In Toronto, the first thing I did was buy a wok. Our apartment there is bare of cooking equipment, and the only pan there was a cast-iron, which I didn’t want to use for cooking this dish since it was so acidic. Anyway, in my wok, I braised the drumsticks on medium heat (about a 6). I didn’t have any oil, but I will use some for next time because the chicken skin browned quickly and stuck to the wok. After pouring in the marinade and simmering for a while, I was able to deglaze most of it, though.
Kevin really likes the flavour of these drumsticks, which is great! This is my first time cooking with chicken drumsticks, and it will probably be one of my go-to’s from now on.
I absolutely love these chips. They are Quaker’s Crispy Minis Italian Herb & Olive Oil Multigrain Chips with Vegetables. What a mouthful, right?!
They’re a bit healthier than regular potato chips (around 250 cal for this bowl), but taste just as delish. I portioned them out for snacking while Kevin and I watched TV this evening, and I was happy to have a satisfying, totally guilt-free snack that fits in my calorie budget!
This probably looks better than it tasted. Nothing more than a wad of spinach, no sauce, no seasonings, on the sun-dried tomato bread I made earlier this week. I know this is what people picture when they think about vegetarians!!

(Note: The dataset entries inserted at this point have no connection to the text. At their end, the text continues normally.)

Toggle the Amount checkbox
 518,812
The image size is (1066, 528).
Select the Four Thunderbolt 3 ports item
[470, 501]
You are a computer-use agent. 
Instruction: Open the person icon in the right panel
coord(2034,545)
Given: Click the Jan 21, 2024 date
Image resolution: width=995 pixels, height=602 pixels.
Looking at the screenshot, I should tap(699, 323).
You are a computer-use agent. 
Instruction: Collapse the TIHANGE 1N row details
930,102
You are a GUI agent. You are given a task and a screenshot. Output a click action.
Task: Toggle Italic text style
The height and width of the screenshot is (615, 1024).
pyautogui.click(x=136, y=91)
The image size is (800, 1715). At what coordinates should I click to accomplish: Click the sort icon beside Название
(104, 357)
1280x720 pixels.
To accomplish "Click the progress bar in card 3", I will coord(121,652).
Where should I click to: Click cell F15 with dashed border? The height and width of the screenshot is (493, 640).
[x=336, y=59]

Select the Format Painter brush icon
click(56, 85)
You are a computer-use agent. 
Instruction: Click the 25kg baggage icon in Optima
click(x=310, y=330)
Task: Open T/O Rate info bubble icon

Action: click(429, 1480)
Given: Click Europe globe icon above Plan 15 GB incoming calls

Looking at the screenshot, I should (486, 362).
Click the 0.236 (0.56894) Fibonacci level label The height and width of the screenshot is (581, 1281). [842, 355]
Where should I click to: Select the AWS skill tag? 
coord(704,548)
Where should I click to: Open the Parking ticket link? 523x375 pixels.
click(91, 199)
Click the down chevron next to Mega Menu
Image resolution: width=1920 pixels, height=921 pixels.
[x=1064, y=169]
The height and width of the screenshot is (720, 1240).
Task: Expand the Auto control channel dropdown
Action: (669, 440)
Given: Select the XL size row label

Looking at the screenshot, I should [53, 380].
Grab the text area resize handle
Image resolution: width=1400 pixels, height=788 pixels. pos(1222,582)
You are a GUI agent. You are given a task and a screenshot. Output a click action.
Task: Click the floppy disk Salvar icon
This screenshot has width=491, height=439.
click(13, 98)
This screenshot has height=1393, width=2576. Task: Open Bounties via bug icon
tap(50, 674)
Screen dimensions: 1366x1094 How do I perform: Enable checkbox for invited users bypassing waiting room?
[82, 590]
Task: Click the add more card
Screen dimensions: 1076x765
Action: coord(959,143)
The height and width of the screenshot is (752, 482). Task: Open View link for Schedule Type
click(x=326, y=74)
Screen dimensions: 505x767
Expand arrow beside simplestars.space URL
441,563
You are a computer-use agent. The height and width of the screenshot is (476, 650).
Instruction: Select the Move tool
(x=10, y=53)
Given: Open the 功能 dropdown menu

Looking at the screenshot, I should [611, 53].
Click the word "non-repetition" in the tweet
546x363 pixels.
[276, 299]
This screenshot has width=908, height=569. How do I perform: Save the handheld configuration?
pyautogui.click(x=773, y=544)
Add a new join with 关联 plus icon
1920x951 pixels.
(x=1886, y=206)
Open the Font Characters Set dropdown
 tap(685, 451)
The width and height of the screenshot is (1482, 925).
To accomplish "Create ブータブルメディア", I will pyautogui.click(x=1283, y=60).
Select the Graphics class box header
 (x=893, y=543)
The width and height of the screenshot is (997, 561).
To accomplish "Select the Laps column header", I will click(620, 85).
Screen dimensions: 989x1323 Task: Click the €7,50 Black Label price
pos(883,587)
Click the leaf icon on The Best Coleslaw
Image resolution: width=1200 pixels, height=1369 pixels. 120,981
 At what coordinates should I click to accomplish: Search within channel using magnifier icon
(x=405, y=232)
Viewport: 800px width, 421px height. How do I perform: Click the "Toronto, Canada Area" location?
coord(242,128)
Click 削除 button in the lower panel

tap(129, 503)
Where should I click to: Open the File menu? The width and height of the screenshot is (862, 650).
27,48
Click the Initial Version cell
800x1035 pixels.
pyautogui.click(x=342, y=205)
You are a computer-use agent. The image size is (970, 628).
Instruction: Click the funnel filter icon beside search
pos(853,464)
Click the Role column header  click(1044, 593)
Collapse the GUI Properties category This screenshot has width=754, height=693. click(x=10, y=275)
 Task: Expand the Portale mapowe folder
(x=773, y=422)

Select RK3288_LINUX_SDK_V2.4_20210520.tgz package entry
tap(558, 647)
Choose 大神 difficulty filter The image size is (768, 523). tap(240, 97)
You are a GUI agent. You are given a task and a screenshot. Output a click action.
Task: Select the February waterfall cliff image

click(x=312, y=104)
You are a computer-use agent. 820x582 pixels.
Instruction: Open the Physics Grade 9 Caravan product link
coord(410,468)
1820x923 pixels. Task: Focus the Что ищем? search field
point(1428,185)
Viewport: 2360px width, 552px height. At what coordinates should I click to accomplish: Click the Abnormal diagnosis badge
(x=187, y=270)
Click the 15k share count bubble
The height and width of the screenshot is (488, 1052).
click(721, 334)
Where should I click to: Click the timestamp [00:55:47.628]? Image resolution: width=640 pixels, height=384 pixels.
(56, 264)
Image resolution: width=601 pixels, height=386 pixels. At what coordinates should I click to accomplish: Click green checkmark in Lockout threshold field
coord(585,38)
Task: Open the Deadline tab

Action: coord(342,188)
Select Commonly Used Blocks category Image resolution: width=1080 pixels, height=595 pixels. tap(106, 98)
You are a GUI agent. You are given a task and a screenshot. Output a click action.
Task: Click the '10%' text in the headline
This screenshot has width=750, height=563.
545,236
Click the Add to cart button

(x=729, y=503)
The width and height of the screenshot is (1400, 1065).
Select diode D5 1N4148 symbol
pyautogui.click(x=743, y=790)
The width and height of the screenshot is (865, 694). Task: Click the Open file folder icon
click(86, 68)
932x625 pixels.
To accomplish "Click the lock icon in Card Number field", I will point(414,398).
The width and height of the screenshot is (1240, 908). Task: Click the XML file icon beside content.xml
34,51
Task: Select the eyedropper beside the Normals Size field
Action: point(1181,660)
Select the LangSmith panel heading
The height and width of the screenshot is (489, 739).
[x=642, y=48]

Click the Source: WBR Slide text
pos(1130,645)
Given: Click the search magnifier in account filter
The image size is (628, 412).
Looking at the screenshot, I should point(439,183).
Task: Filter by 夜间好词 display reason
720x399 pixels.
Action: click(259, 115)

This time, I simmered the chicken for longer, until the sauce was very reduced. Kevin still liked the taste, and didn’t seem to notice any changes, even though at this point this chicken had been marinading for double the length of time that the ones he ate last night had. You can definitely see an improvement in the texture of the skin; there is more browning and caramelization going on here.
The only issue is I overcooked it just a touch (whereas yesterday’s was just done bordering on undercooked). Next time I’ll try simmering for 10 minutes. That should give the perfect balance between good caramelization and tender meat.
Jumping on the hype train this weekend as I visited Machi Machi with Kevin! I’ll be posting a full review about this latest bubble tea shop to open in Toronto. Click here for my review!
Our last meal before I headed back to Waterloo was a homemade pizza. Kevin gave me the suggestion to do three flavours on one pizza: 1/3 with meat toppings for him, 1/3 with veg toppings for me, and 1/3 dessert toppings for us to share! He was inspired by an episode of the Great Canadian Baking Show we watched today (Bread Week in Season 1, for those who are interested). This guy is so cute. I love that he enjoys watching these baking shows as much as I do. It’s become one of my favourite things to watch with him.
Anyway, I used my regular pizza dough recipe, except for some reason this batch made less dough than last time…? It barely stretched to fit the whole pan, but I managed. At Kevin’s suggestion, I added whole cloves of fresh garlic to his third of the pizza. He loved it! Next time, I’ll be adding some bacon pieces as well, which I forgot this time around.
The dessert pizza had a s’mores theme going on, consisting of marshmallows and Hershey’s Cookies and Cream chips. It was pretty good for a first attempt, but Kevin said that it would be much better with some kind of chocolate syrup layer under the toppings to keep it from being so dry. More things to add to the shopping list!